Material for the task —
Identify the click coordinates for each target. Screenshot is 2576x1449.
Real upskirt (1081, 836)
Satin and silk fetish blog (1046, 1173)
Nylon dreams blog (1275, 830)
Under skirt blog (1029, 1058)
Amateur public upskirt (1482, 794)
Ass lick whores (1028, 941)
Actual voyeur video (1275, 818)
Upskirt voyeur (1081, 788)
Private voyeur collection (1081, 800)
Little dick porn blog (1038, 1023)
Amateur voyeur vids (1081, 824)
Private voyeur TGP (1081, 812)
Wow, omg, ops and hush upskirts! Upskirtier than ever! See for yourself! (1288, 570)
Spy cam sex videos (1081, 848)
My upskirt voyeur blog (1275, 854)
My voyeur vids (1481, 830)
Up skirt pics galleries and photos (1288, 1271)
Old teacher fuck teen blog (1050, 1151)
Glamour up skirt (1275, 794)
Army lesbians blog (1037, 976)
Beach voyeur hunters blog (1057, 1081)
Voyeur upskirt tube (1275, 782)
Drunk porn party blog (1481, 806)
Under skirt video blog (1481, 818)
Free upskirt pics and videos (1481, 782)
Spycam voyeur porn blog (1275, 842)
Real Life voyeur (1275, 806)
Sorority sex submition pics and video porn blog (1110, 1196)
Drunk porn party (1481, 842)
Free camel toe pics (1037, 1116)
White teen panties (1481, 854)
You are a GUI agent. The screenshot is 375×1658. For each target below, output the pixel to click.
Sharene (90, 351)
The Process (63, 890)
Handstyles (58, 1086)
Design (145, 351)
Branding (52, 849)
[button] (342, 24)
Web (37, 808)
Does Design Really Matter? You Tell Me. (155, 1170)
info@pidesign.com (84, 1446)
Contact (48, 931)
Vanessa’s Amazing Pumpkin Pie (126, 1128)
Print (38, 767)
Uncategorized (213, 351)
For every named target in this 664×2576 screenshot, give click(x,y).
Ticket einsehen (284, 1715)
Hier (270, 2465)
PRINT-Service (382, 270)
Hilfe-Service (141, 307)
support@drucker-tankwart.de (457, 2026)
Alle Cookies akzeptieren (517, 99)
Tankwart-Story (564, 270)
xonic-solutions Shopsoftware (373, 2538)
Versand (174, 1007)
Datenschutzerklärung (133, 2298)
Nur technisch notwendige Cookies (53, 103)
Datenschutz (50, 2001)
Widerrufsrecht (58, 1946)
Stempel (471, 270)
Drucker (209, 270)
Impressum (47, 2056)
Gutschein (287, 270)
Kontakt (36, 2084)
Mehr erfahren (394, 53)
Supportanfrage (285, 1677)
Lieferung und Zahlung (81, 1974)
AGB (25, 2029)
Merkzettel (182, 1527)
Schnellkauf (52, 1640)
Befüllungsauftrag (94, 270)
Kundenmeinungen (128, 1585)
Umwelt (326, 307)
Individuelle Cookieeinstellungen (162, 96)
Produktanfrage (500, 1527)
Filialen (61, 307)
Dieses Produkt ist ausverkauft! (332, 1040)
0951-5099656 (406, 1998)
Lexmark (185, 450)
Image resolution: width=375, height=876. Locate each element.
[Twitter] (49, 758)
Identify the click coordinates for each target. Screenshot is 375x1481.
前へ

Goal of the exercise —
All of the material must be reproduced exactly.

Solution to this task —
Identify the click coordinates for each target. Screenshot is 2576x1449.
Real upskirt (1081, 836)
Satin and silk fetish blog (1046, 1173)
Nylon dreams blog (1275, 830)
Under skirt blog (1029, 1058)
Amateur public upskirt (1482, 794)
Ass lick whores (1028, 941)
Actual voyeur video (1275, 818)
Upskirt voyeur (1081, 788)
Private voyeur collection (1081, 800)
Little dick porn blog (1038, 1023)
Amateur voyeur vids (1081, 824)
Private voyeur TGP (1081, 812)
Wow, omg, ops and hush upskirts! Upskirtier than ever! See for yourself! (1288, 570)
Spy cam sex videos (1081, 848)
My upskirt voyeur blog (1275, 854)
My voyeur vids (1481, 830)
Up skirt pics galleries and photos (1288, 1271)
Old teacher fuck teen blog (1050, 1151)
Glamour up skirt (1275, 794)
Army lesbians blog (1037, 976)
Beach voyeur hunters blog (1057, 1081)
Voyeur upskirt tube (1275, 782)
Drunk porn party blog (1481, 806)
Under skirt video blog (1481, 818)
Free upskirt pics and videos (1481, 782)
Spycam voyeur porn blog (1275, 842)
Real Life voyeur (1275, 806)
Sorority sex submition pics and video porn blog (1110, 1196)
Drunk porn party (1481, 842)
Free camel toe pics (1037, 1116)
White teen panties (1481, 854)
You are a GUI agent. The screenshot is 375×1658. For each target below, output the pixel to click.
Sharene (90, 351)
The Process (63, 890)
Handstyles (58, 1086)
Design (145, 351)
Branding (52, 849)
[button] (342, 24)
Web (37, 808)
Does Design Really Matter? You Tell Me. (155, 1170)
info@pidesign.com (84, 1446)
Contact (48, 931)
Vanessa’s Amazing Pumpkin Pie (126, 1128)
Print (38, 767)
Uncategorized (213, 351)
For every named target in this 664×2576 screenshot, give click(x,y).
Ticket einsehen (284, 1715)
Hier (270, 2465)
PRINT-Service (382, 270)
Hilfe-Service (141, 307)
support@drucker-tankwart.de (457, 2026)
Alle Cookies akzeptieren (517, 99)
Tankwart-Story (564, 270)
xonic-solutions Shopsoftware (373, 2538)
Versand (174, 1007)
Datenschutzerklärung (133, 2298)
Nur technisch notwendige Cookies (53, 103)
Datenschutz (50, 2001)
Widerrufsrecht (58, 1946)
Stempel (471, 270)
Drucker (209, 270)
Impressum (47, 2056)
Gutschein (287, 270)
Kontakt (36, 2084)
Mehr erfahren (394, 53)
Supportanfrage (285, 1677)
Lieferung und Zahlung (81, 1974)
AGB (25, 2029)
Merkzettel (182, 1527)
Schnellkauf (52, 1640)
Befüllungsauftrag (94, 270)
Kundenmeinungen (128, 1585)
Umwelt (326, 307)
Individuelle Cookieeinstellungen (162, 96)
Produktanfrage (500, 1527)
Filialen (61, 307)
Dieses Produkt ist ausverkauft! (332, 1040)
0951-5099656 (406, 1998)
Lexmark (185, 450)
Image resolution: width=375, height=876. Locate each element.
[Twitter] (49, 758)
Identify the click coordinates for each target. Screenshot is 375x1481.
前へ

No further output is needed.